Özel gereksinimli bireylerin günlük hayatta yaşadıkları zorlukların temel kaynağı, doğuştan ya da yaşadıkları olaylar sonucunda organlarını gerektiği kadar kullanamamasından değil, insanların gerekli hassasiyeti göstermemelerinden kaynaklanmaktadır.
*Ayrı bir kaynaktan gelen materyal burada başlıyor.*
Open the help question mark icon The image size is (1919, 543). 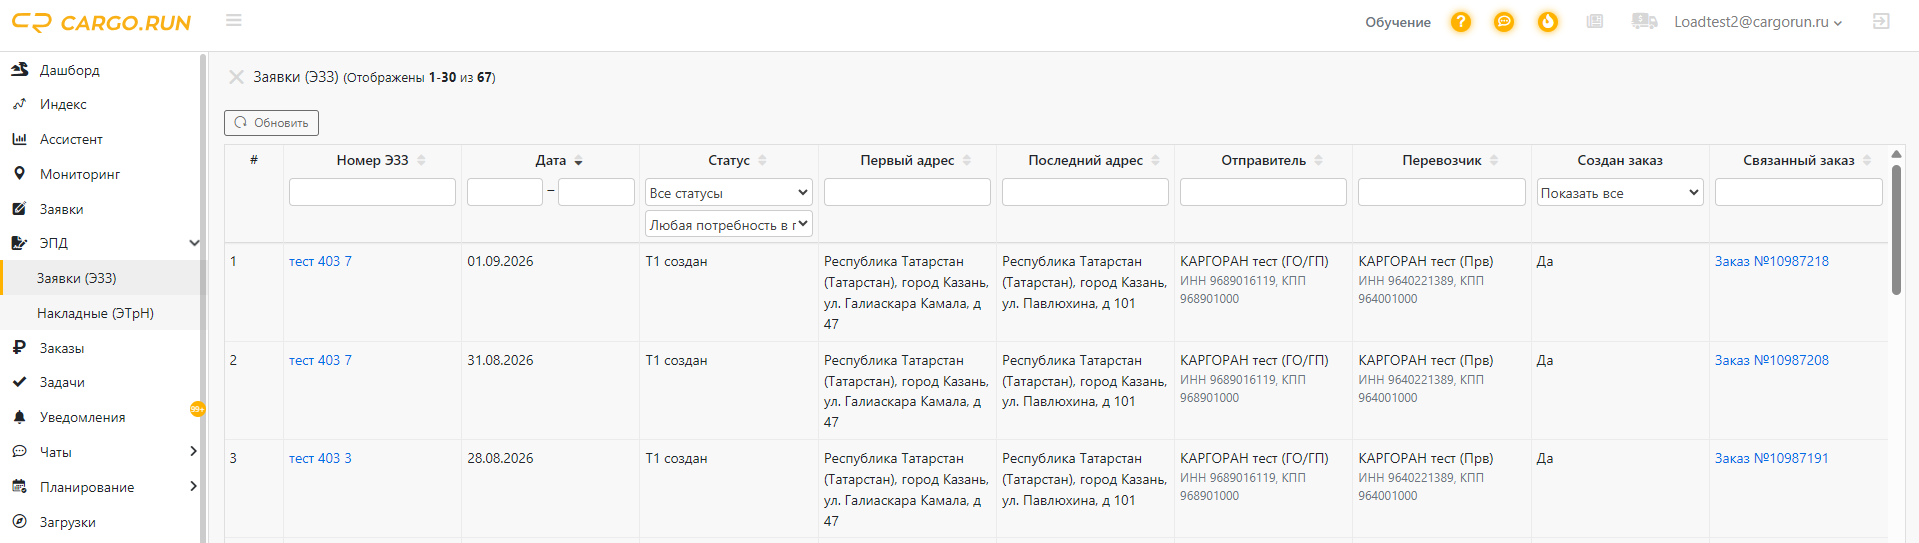click(1461, 22)
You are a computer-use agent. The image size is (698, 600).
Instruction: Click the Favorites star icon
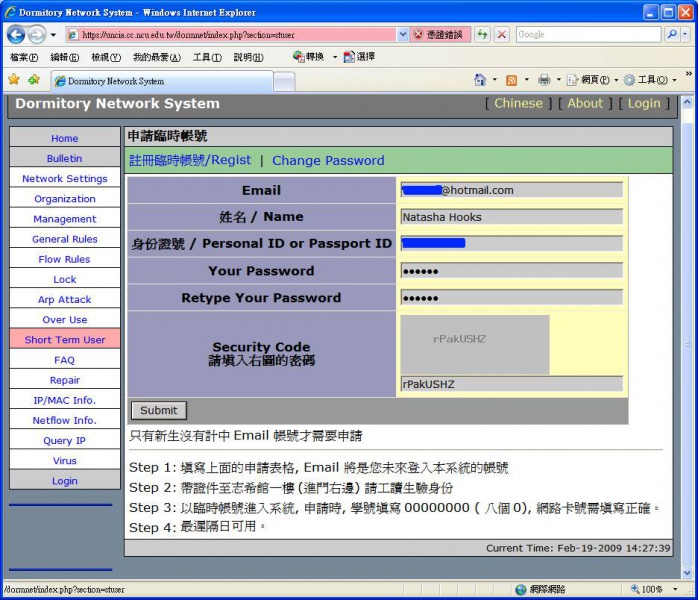tap(14, 80)
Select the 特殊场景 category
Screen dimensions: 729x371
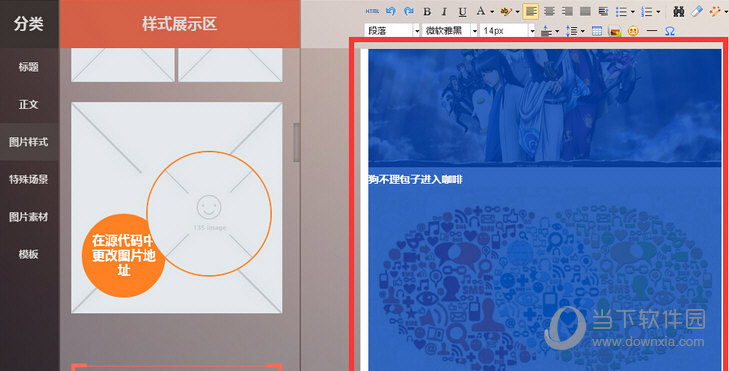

Toplum içerisinde sıklıkla rastladığımız 'Engelli park aracı' yerine bilinçsizce otomobillerin park edilmesi, görme engelli bireylerin güvenli bir şekilde yürüyebilmeleri için tasarlanan kabartmalı sarı çizgi önüne ağır yüklü bir cisim ya da saksı koyulması gibi yapılan hatalı davranışlar, özel gereksinimli bireylerin işini iki kat daha fazla zorlaştırıyor. Peki, Peygamber Efendimiz (SAV)'in özel gereksinimli bireylerle ilişkisi nasıldı? İşte yanıtı..
Hz. Aişe (r.a)' nın ''O'nun ahlakı Kuran-ı Kerim idi'' dediği, davranışları ve sözleri ile her zaman bize örnek olan Peygamber Efendimiz (SAV), sağlıklı insanların özel gereksinimli bireylere karşı nasıl davranmaları gerektiği yönünde tavsiyelerde bulunmuştur.
Bilhassa gözleri görmeyen bireylere daha çok hassasiyet gösterilmesi gerektiğini söyleyen Peygamber Efendimiz (SAV),
“Âmâ'ya veya yol sorana yol göstermen, sadakadır. Güçsüz birine yardım etmen, sadakadır. Konuşmakta güçlük çekenin meramını ifade edivermen sadakadır.” (İbn Hanbel, V, 152, 169.) buyurmaktadır.
Sadaka vermeye durumu elverişli olmayan bir kişi, “Herhangi bir mal varlığımız yoksa sadakayı nasıl verelim?” diye sorunca Efendimiz (SAV)'in “Sadakanın kapılarını, âmâlara yardım etmek, sağır ve dilsizleri anlayana kadar dinlenmek, bir insana ihtiyaç duyduğu nesnenin yerini göstermek, yardım isteyen birine gücümüz yettiği kadar yardım etmek ve güçsüzlere kol kanat germekle açabiliriz.” yanıtını verdiği bilinmektedir.